*** Dataset excerpts Section Begins ***

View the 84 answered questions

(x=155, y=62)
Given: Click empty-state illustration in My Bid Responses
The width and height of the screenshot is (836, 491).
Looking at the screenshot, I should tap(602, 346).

*** Dataset excerpts Section Ends ***

Transcribe every entry verbatim.

**Solution for this problem**
View the 84 answered questions

(x=155, y=62)
Given: Click empty-state illustration in My Bid Responses
The width and height of the screenshot is (836, 491).
Looking at the screenshot, I should tap(602, 346).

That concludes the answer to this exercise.